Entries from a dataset
>>>>>
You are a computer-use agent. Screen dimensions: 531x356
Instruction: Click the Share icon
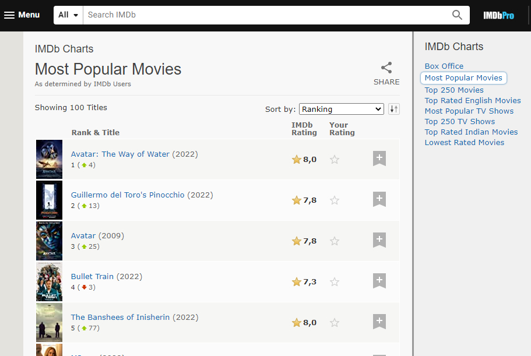coord(386,68)
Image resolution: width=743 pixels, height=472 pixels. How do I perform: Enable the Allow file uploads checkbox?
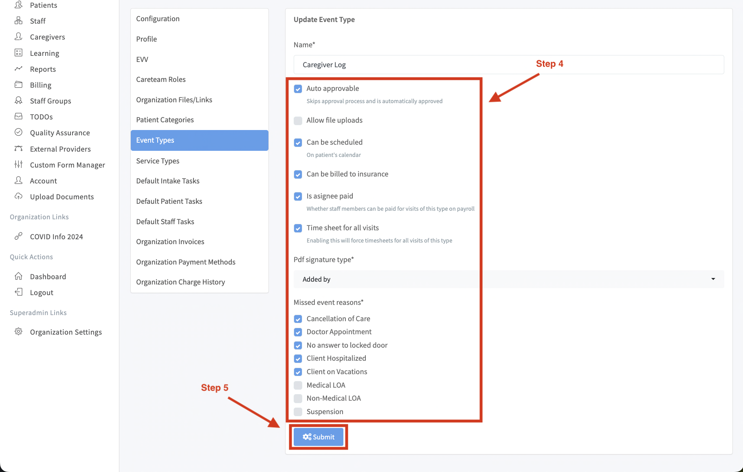coord(298,121)
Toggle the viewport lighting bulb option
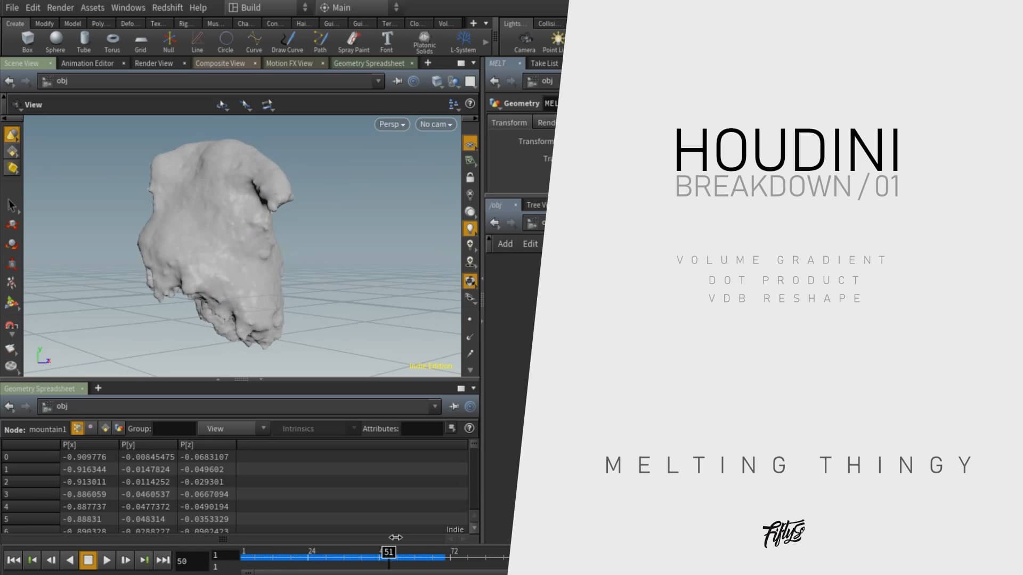 click(469, 229)
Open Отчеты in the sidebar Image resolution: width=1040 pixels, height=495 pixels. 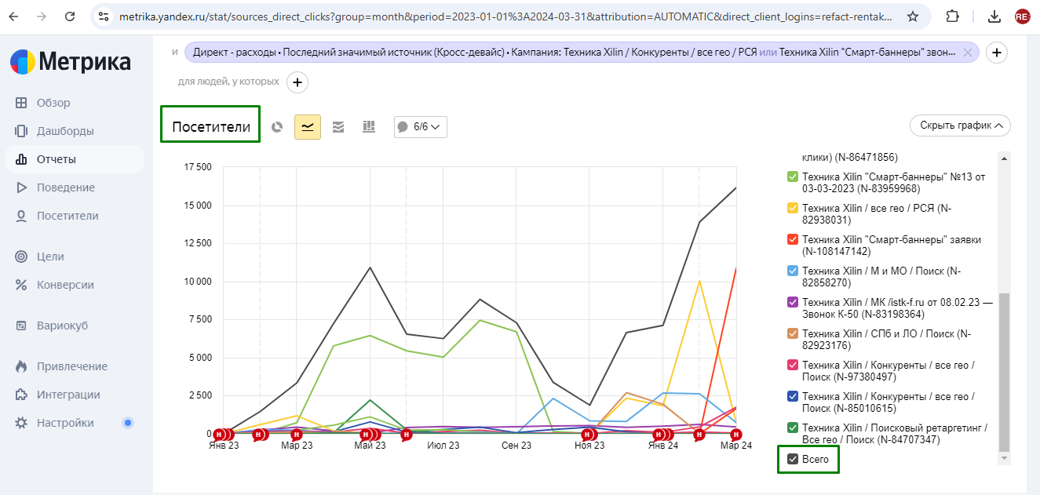point(56,159)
<<<<<
Given problem:
Copy the data word for word from its first line through the line containing "click(469, 229)", including both of those lines. Omit the pictures.

Answer below:
You are a computer-use agent. Screen dimensions: 531x356
Instruction: Click the Share icon
coord(386,68)
Image resolution: width=743 pixels, height=472 pixels. How do I perform: Enable the Allow file uploads checkbox?
coord(298,121)
Toggle the viewport lighting bulb option
 click(469, 229)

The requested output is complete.